Read the file. Look for explicit rules for the named agents above. If they are absent, the brand is relying on the wildcard, which is increasingly unsafe. If they are present and set to `Disallow: /`, the brand is opted out of the citation economy by configuration. Either way, the check takes three minutes and almost no operator has done it. (For the broader argument about what the engines are doing with what they find, see the citation economy.)

The deeper point about the 2026 default robots.txt is that it was written for a different web. Shopify's default file was drafted in an era when "crawlers" meant Google, Bing, and a handful of SEO tools. The file's defaults are good defaults for that era. They are not good defaults for an era in which the most commercially important fetches against the storefront are coming from a set of user agents that did not exist five years ago.

The same is true of every CDN's default rules, every WAF's default templates, every theme's default head tags. The defaults were not written with AI crawlers in mind. They are, increasingly, hostile to discovery by accident. The brand that audits the defaults, names the new crawlers explicitly, and ships a robots.txt that says yes to the agents it wants reading is in a different position than the brand that inherited a 2019 template and never looked again.

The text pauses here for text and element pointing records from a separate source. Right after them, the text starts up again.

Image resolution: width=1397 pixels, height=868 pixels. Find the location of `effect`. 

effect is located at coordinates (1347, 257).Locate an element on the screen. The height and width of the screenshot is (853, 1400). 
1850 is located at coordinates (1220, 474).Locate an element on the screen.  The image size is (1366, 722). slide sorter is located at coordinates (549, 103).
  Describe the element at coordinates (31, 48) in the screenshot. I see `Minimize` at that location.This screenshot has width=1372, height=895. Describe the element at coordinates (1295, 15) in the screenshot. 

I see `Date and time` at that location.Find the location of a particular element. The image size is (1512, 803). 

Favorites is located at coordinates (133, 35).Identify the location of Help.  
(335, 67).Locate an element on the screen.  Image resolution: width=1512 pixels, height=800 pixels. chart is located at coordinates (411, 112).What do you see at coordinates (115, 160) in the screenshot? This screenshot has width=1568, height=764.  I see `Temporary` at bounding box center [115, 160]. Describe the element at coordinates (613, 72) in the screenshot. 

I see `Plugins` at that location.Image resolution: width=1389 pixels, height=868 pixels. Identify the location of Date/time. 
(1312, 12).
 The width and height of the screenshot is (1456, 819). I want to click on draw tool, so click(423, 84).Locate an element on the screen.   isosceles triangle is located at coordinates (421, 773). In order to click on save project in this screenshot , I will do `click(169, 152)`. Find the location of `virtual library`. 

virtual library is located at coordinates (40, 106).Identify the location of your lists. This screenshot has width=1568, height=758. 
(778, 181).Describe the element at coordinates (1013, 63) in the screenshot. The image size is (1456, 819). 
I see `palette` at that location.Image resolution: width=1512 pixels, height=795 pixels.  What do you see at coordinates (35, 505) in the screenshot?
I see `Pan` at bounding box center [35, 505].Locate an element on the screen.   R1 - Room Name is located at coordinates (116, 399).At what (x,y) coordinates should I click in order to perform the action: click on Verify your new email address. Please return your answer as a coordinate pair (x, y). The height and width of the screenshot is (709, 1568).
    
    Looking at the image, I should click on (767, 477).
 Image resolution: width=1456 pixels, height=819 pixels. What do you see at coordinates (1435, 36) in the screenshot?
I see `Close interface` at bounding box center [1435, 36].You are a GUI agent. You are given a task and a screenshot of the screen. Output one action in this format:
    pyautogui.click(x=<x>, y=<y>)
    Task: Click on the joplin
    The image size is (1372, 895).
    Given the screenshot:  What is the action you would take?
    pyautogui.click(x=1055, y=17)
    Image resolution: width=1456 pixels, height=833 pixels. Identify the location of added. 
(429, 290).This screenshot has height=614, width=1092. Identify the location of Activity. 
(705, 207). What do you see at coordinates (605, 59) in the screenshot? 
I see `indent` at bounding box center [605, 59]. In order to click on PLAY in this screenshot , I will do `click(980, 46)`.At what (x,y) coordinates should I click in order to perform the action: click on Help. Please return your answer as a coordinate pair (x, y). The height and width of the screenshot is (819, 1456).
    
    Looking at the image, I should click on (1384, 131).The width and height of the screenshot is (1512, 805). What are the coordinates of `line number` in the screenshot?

In a year, the defaults will catch up. Shopify will ship explicit allow rules for the major AI crawlers, the CDNs will update their templates, the SEO plugins will start writing the right blocks. By then, the brands that updated their robots.txt in 2026 will have eighteen months of citation share that the late adopters will not. The work, today, is small: one file, ten user agents, twenty lines. The brands that do it now look like they have always been visible to the engines. The brands that wait look, for a while, like they are not there at all. (See what the search engine became for what "being there" means in this period.)